I truly do not know how I will be as a midwife again.  My instinct is to gravitate towards what I now know- loss.  But it might be too sad, to live loss over and over again with people.

I have heard of some programs at other hospitals.  Perinatal hospice and difficult diagnosis teams.  Mulitdisciplinary teams that help people like me navigate the system.

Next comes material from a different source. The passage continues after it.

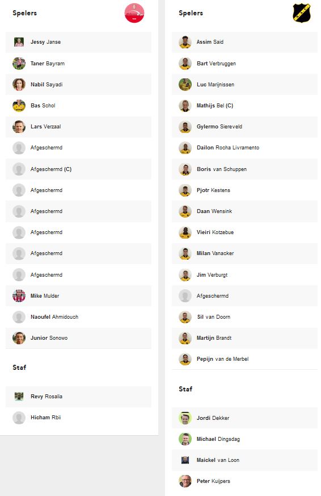The image size is (321, 496).
Task: Select Vieiri Kotzebue in right list
Action: tap(244, 232)
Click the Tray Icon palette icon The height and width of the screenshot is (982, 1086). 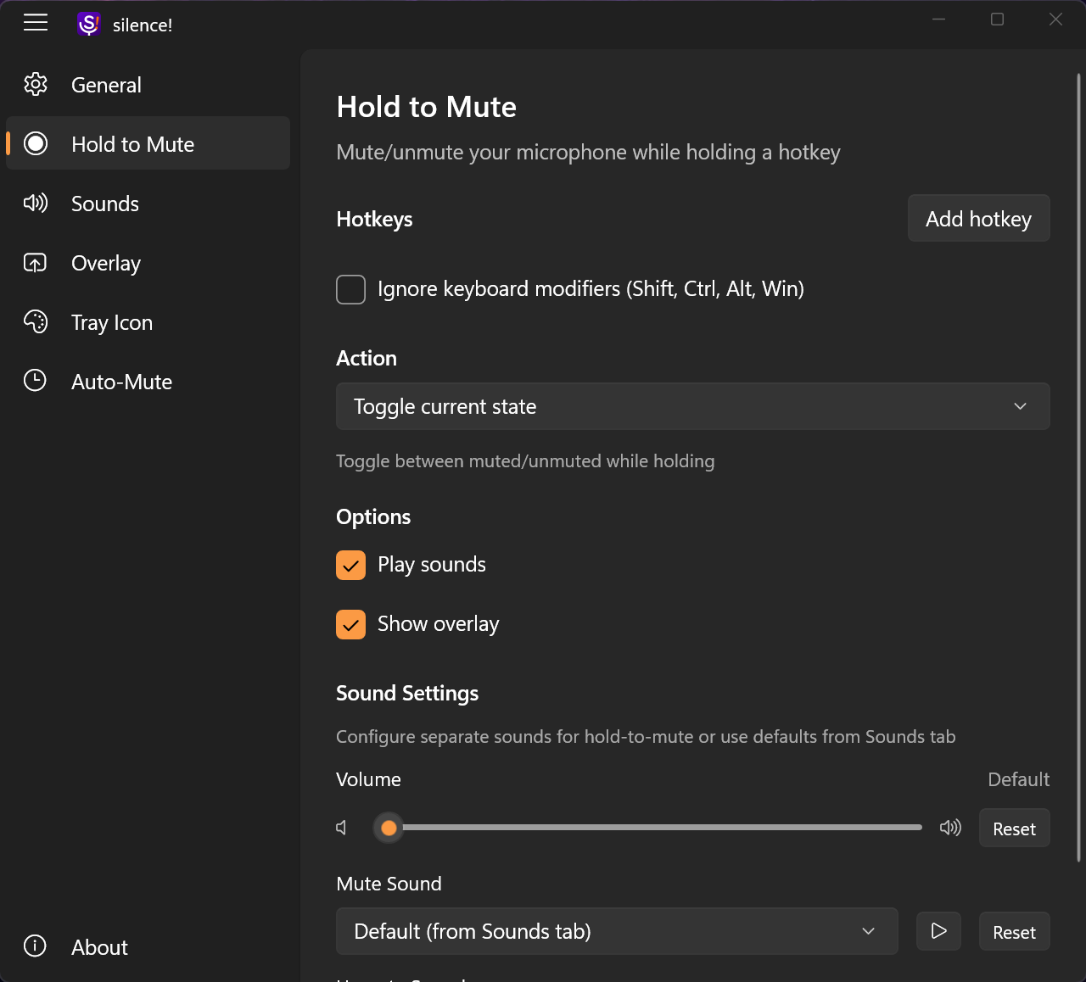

Social workers, nurses, neonatologists, pediatric surgeons, bereavement specialists, OB providers all working together to help a couple with difficult decisions when handed a possibly fatal diagnosis for their baby.  I had excellent care, yet there were many times where I felt a little lost.  What specialists should we be seeing?  What information do I need to make decisions?  I don’t think I really understood that Mabel was likely going to die until we met with the neonatologist.  We had to decide on monitoring, when we would intervene to save our baby, how aggressive to be with treatment.  There were almost impossible decisions to make. If I, with all my knowledge of what these things mean, had trouble, how would someone not in my field manage?  My hospital is a well known one, perhaps the best in my state, but no such program exists.  Wouldn’t that be a wonderful thing to bring to my hospital?  Then I could truly say, send me sad and worried mothers to be and I can help.